Tudo o que escreveu encaixa na perfeição no ambiente e Miguel, arcanjo Miguel, é perfeito. Nas asas de Miguel vai Eva voar...!

E quanto às ideias de Eva ainda não as conheço bem, mas as minhas conheço-as. Durante algum tempo pensei mesmo participar ma maratona para atravessar a ponte a pé mas achei que devia desistir pois penso que atravessar a ponte deve ser uma coisa tão especial que, tal qual os momentos de religiosidade, não deve ser vivido no meio de multidões mas a solo.

Quando me sair o euromilhões pego numas massas e indemnizo a Lusoponte e peço para fecharem a ponte de madrugada para a atravessar a pé.

Agradeço a sugestão cultural que deve ser óptima e que será útil para os leitores que estejam por perto ou que possam lá deslocar-se.

A Quinta das Lágrimas, gastronomicamente falando, também deve ser uma maravilha.

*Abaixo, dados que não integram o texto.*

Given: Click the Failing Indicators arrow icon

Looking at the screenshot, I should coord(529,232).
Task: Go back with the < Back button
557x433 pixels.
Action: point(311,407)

Da próxima vez que lá for a ver se não me fico pelos leitões da zona...

Obrigada uma vez mais e mantenha-se por perto para ir dando umas achegas, está bem?

Um Jeito Manso disse...

Erinha,

Na história anterior nunca dei nomes e às tantas senti a falta e agora já estava a ir pela mesma.

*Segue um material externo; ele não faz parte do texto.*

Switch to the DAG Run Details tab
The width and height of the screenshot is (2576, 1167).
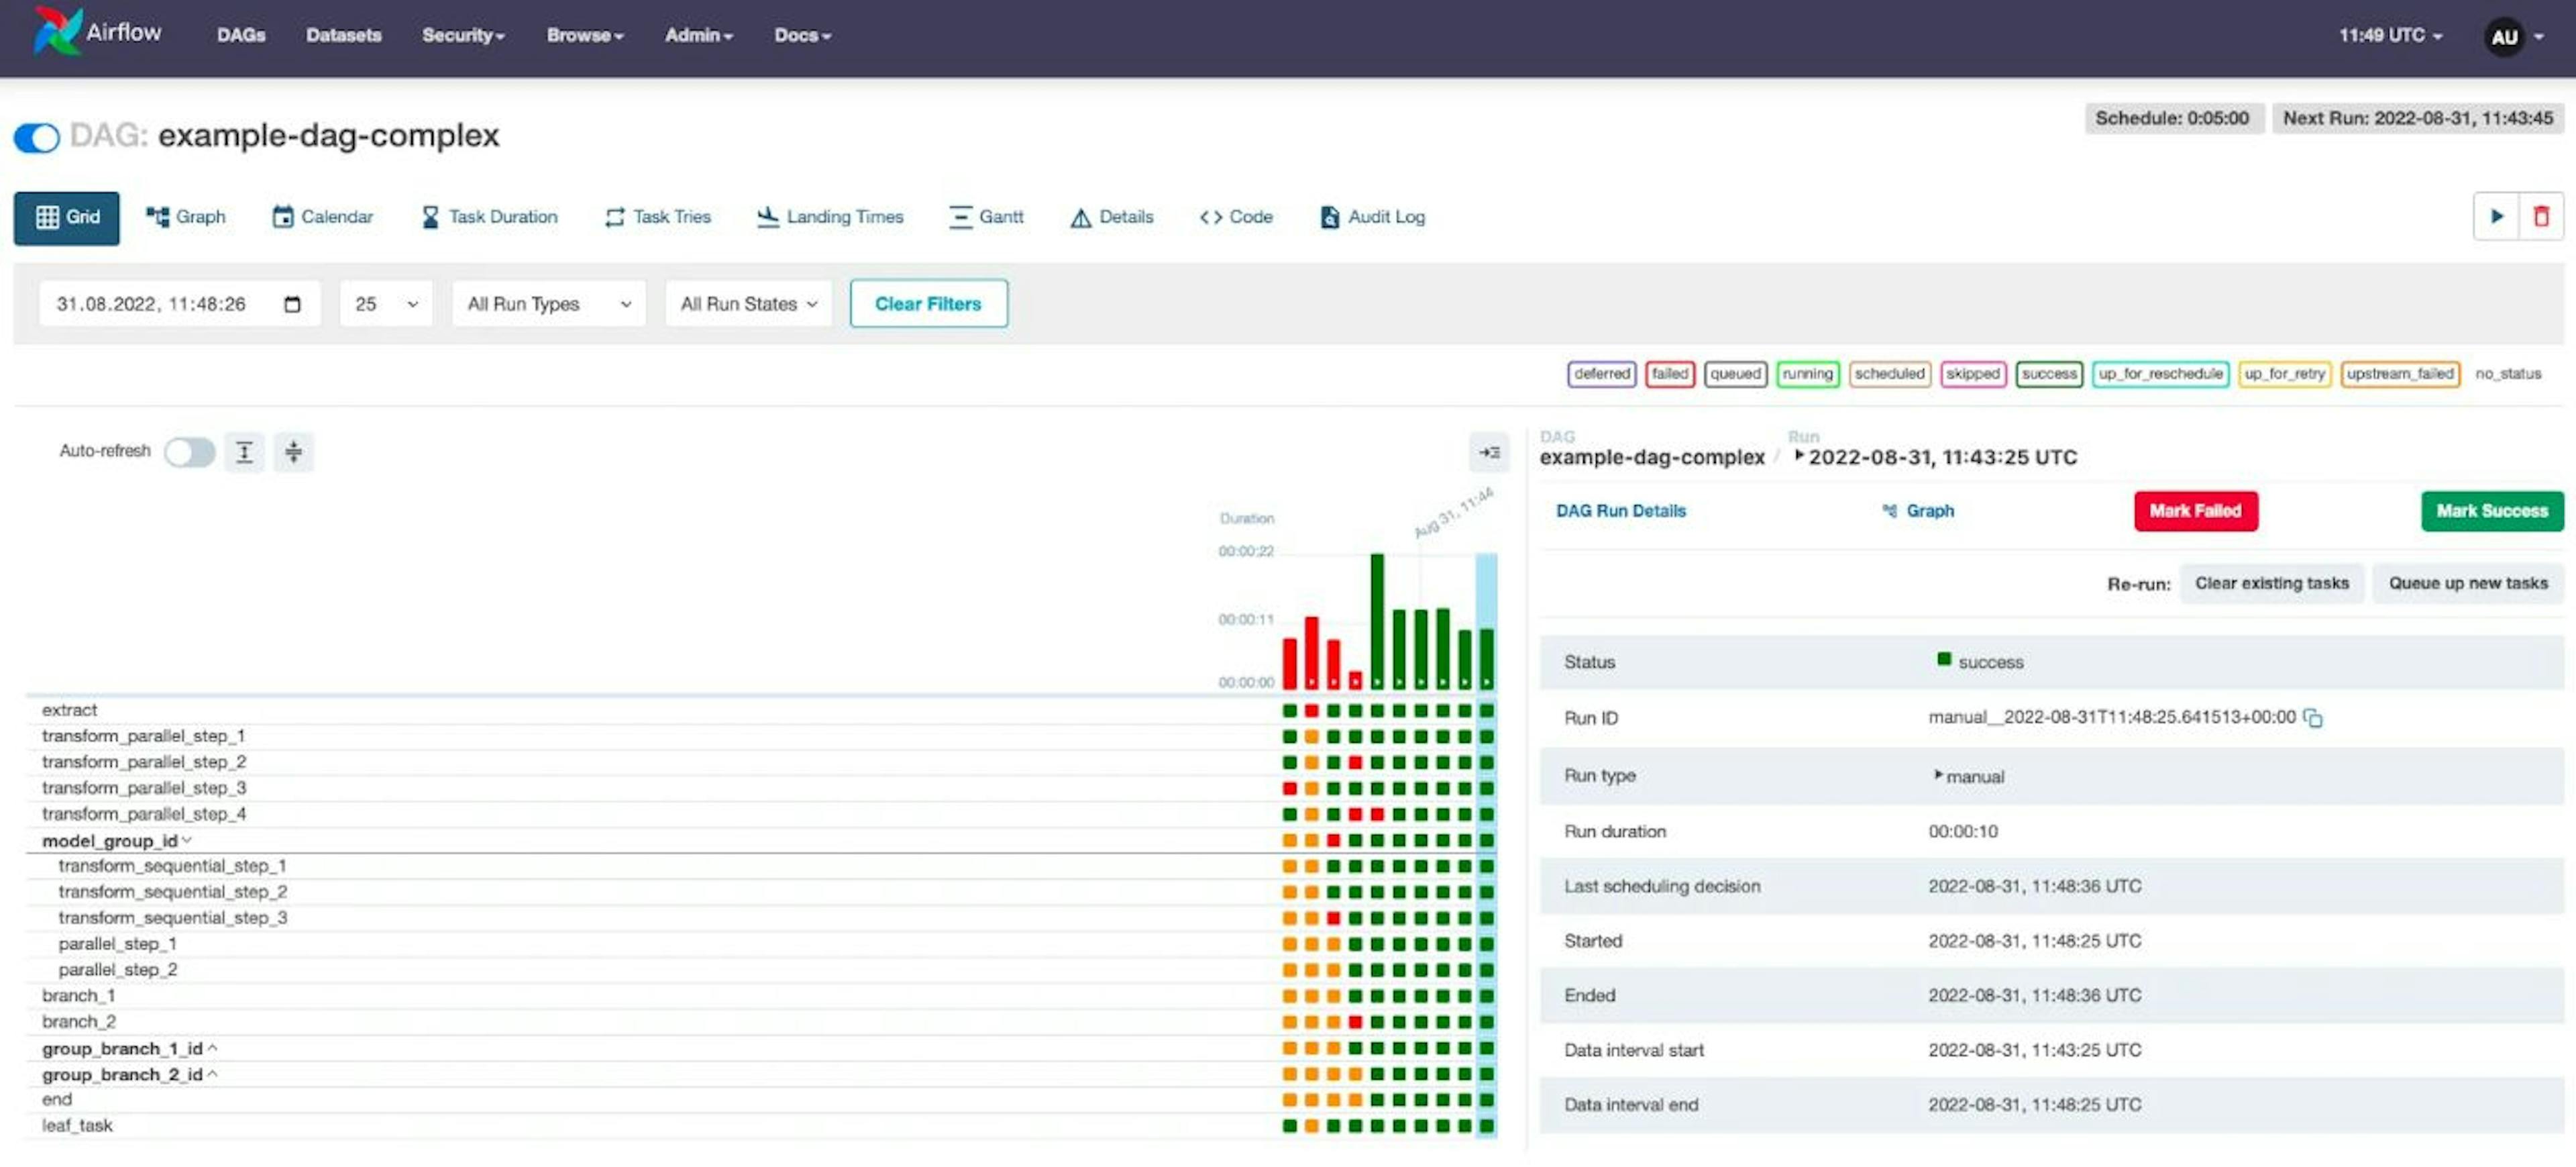coord(1621,509)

Ainda bem que me lembrou e ainda bem que gostou do nome que lhe dei. Fica bem, não fica? Eva é tudo o que diz e acho que 'cai' bem nesta mulher forte e feminina.

PS: Adorei ver o seu rapaz de óculos, executivo, a arranjar emprego para o Villas-Boas. O jeito que ele também leva naquele registo mais sério...

Um beijinho, Erinha e obrigada eu.

(Se ler a minha resposta aos comentários acima, da Mary e da Leanor, já sabe que eu também a arregimentava a si para escrevermos guiões a meias. Seríamos imbatíveis.)

Maria disse...

Jeitnho amiga:
Agora sim. Eva está perfeita.
Os pormenores insignificantes, fazem toda a diferença.
Obrigada. Talvez um dia, façamos o tal guião.
Vou entrar ao serviço como avó, durante as férias da Páscoa.
Arranjarei um minuto para cá vir.
Beijinho
Maria

ERA UMA VEZ disse...

Olá Jeitinho

No que respeita ao meu menino, o que me nos tem surpreendido mais, é a "Força" que ele consegue imprimir à canção final...

É assim uma coisa entre Jorge Palma, José Mário Branco ou Sérgio Godinho (digo eu)...

Um Jeito Manso disse...

Erinha,

É verdade, canta tão bem! Nunca me tinha dado conta, é uma surpresa, podia fazer carreira também por aí. Tem uma voz muito expressiva, com força - uma surpresa, mesmo.